Sinn Féin finance spokesman Pearse Doherty questioned Mr Varadkar on recent disclosures under the Freedom of Information Act which showed that senior health officials were strongly opposed to the publication of the document which Mr Varadkar, who was then Taoiseach, sent to his friend Maitiú Ó Tuathail in April 2019.
Dr Ó Tuathail was then head of a GPs’ group set up to rival the Irish Medical Organisation, which had negotiated the new agreement with the Government.
Mr Doherty questioned the Tánaiste about where he had got the document that he sent to Mr Ó Tuathail. Mr Varadkar had previously said in the Dáil that his adviser had requested a copy of the document from the Department of Health.
However, Freedom of Information requests from Sinn Féin revealed no record of a request from the Taoiseach’s office for a copy. Mr Varadkar told the Dáil today that his adviser already had a copy, which she provided to him.
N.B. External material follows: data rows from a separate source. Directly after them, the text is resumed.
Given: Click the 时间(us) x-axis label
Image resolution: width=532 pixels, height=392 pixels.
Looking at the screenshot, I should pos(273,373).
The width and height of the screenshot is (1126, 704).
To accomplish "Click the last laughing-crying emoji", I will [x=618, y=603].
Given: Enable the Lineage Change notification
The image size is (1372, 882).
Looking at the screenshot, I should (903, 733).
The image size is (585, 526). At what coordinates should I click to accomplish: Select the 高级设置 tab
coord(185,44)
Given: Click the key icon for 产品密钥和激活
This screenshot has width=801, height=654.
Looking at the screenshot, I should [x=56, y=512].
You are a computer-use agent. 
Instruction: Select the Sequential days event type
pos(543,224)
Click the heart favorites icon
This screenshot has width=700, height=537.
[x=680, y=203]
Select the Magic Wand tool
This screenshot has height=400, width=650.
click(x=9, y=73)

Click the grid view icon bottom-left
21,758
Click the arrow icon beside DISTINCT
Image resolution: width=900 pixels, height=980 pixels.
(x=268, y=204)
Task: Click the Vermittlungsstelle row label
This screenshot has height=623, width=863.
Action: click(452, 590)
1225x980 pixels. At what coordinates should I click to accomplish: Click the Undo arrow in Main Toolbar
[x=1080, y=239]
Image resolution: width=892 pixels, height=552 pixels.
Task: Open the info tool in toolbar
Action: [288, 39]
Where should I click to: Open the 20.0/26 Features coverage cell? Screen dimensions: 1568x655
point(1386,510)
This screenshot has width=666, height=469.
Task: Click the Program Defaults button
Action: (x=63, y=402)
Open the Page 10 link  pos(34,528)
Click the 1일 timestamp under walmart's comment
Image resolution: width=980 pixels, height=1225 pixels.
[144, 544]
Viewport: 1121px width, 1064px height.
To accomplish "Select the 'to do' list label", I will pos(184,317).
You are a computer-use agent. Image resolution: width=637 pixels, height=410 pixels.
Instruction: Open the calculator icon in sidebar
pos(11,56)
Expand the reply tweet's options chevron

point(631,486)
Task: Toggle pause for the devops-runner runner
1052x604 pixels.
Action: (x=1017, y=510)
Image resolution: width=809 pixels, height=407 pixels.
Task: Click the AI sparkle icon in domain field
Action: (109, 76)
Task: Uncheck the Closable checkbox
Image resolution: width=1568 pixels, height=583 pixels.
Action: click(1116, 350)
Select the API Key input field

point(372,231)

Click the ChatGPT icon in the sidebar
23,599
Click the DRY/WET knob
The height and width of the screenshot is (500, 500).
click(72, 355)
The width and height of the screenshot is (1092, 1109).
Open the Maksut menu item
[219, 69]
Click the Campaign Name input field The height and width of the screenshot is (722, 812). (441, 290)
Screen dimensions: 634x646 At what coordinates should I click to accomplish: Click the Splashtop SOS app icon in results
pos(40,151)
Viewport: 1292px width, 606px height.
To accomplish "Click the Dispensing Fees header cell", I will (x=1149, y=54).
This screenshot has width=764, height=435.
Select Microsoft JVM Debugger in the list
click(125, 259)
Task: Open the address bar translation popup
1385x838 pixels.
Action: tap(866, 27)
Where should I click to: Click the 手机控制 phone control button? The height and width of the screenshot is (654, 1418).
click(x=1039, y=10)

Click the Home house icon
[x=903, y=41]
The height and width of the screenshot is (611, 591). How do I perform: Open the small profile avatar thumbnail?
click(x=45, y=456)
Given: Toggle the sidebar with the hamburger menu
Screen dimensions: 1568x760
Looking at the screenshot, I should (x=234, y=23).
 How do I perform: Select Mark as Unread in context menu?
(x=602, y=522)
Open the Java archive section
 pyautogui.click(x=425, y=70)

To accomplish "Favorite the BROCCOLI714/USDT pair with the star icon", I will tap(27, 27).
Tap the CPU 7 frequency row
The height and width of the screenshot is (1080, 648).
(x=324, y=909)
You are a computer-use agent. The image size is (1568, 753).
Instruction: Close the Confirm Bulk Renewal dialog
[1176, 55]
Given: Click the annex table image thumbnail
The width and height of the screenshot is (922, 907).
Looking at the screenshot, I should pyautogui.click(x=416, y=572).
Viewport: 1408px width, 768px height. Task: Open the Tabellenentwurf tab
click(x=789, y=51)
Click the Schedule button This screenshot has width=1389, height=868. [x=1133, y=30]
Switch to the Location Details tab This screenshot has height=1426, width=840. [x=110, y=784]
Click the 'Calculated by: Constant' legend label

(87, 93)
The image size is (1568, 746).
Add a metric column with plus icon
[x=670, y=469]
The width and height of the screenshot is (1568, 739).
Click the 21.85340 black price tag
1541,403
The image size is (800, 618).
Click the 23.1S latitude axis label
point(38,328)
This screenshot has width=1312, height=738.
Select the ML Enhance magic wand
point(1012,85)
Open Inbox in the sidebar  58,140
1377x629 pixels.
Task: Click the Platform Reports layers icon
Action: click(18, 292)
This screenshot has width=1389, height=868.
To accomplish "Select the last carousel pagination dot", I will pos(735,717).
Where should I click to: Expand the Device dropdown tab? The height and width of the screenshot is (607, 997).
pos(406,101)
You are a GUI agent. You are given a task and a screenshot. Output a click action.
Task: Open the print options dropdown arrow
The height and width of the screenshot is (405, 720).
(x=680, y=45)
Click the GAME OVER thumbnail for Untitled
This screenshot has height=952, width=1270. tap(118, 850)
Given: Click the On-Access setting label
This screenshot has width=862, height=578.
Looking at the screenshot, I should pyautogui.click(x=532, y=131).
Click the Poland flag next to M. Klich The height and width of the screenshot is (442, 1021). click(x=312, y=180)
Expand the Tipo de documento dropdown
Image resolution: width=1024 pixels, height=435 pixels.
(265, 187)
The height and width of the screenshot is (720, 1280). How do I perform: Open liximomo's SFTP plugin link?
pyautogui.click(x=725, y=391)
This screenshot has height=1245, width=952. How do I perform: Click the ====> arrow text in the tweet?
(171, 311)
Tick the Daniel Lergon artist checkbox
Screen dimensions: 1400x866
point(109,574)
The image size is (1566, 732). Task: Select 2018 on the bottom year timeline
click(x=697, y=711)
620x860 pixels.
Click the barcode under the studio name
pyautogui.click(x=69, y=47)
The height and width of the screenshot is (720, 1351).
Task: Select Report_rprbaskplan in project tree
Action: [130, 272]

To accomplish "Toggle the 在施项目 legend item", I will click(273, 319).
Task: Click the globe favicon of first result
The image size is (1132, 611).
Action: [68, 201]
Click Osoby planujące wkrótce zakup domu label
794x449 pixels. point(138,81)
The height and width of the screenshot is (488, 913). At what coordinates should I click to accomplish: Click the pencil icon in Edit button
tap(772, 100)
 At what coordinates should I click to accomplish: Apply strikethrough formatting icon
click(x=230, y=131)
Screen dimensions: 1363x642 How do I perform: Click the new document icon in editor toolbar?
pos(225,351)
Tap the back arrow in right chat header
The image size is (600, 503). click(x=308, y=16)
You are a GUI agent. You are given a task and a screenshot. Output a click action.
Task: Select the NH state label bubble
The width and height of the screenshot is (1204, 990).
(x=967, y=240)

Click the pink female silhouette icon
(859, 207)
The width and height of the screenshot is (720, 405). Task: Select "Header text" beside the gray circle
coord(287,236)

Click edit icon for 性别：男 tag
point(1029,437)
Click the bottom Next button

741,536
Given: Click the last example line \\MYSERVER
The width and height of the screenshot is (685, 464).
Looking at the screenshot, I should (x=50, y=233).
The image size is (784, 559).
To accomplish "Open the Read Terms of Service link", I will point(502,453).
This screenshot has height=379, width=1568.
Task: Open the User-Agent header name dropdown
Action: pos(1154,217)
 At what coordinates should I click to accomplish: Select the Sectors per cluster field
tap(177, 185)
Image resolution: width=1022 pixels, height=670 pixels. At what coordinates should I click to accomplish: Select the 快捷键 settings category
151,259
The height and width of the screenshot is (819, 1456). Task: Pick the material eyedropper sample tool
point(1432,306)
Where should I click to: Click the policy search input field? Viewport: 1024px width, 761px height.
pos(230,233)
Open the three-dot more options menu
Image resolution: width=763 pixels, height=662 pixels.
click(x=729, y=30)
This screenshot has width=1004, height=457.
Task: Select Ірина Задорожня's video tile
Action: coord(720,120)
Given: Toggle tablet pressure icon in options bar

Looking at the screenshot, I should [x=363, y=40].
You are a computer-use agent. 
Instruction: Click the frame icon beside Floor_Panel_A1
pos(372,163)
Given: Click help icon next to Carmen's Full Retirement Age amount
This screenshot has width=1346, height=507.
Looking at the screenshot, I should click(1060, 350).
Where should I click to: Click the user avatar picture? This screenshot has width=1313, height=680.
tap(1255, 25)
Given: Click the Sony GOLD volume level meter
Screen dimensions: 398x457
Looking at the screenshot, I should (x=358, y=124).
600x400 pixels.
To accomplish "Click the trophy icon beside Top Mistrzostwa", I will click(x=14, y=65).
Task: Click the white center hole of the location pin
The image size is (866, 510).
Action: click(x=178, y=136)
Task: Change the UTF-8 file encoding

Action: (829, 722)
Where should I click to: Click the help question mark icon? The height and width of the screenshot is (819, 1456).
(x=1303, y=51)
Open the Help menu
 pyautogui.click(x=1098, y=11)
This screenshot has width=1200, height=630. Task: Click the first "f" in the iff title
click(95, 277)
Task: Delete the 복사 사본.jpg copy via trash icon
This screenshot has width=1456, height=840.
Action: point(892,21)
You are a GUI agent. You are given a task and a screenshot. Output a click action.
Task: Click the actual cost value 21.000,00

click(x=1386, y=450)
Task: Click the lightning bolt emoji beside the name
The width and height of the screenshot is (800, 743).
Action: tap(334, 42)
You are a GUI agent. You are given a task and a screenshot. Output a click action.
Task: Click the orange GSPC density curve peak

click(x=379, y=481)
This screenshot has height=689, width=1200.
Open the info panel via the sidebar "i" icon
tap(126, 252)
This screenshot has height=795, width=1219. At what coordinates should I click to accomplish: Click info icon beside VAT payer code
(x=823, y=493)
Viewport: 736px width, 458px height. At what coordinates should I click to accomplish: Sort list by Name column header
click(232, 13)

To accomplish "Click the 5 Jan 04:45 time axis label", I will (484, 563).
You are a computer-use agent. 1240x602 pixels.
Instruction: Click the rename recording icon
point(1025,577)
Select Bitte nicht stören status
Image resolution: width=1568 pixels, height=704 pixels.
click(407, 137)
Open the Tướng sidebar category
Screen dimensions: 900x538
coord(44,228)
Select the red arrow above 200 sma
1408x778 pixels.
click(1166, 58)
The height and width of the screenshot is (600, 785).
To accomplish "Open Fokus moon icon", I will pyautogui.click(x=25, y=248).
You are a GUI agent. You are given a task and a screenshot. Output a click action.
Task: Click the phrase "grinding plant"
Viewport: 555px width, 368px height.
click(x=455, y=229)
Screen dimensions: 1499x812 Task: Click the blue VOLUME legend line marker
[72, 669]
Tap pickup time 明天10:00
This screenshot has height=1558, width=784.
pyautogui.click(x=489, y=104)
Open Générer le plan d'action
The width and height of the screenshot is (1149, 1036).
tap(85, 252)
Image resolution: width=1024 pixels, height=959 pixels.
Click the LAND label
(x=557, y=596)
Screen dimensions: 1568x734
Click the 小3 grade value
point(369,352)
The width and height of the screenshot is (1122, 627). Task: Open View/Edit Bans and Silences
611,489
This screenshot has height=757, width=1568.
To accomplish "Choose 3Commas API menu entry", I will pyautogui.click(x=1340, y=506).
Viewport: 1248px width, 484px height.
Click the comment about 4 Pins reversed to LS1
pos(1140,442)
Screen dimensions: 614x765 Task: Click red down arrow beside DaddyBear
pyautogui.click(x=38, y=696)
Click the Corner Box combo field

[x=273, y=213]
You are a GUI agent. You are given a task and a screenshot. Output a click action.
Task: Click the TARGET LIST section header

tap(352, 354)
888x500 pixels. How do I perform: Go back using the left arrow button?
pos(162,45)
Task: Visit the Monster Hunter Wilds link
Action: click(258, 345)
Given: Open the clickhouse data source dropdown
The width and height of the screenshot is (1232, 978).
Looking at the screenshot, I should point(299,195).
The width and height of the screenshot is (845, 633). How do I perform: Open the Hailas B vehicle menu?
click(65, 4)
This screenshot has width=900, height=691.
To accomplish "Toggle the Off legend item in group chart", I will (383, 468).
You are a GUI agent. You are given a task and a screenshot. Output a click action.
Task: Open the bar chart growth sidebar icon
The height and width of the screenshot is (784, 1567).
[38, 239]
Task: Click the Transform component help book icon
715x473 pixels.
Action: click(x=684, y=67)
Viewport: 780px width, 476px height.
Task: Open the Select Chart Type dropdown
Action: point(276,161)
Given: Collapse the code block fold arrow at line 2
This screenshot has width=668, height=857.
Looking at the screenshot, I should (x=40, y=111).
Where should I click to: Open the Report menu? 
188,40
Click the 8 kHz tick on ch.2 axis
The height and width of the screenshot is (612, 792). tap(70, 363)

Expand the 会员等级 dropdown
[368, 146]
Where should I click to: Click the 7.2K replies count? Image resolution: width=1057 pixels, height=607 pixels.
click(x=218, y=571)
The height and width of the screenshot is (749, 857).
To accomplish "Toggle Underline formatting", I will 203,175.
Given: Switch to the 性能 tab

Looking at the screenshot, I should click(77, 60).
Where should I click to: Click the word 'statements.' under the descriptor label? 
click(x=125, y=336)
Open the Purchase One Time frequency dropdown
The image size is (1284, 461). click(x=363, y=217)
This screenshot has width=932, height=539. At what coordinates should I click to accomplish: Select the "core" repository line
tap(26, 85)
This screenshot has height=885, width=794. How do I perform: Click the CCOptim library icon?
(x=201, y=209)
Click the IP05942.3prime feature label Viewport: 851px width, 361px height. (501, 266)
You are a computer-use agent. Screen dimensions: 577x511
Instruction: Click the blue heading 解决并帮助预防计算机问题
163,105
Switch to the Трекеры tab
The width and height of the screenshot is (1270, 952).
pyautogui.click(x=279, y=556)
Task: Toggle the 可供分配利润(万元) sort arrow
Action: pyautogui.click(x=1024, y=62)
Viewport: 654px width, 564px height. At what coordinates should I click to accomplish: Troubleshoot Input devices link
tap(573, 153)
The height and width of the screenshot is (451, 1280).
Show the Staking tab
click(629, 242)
Mr Doherty said the FOI documents showed that the Taoiseach’s defence of his actions in November was now “in tatters”.
Mr Varadkar repeated his apology for the leak, but said that Mr Doherty was trying to “reheat an old political controversy by going over old ground”. He said “the House heard about this and voted on this last November.”
Mr Varadkar insisted that all the “salient details” of the contract were already in the public domain when he sent the document to Dr Ó Tuathail. He said his motivation was to convince the National Association of General Practitioners to back the deal, which it did.
“The office of an Taoiseach was used to pull a stroke for a friend,” Mr Doherty said.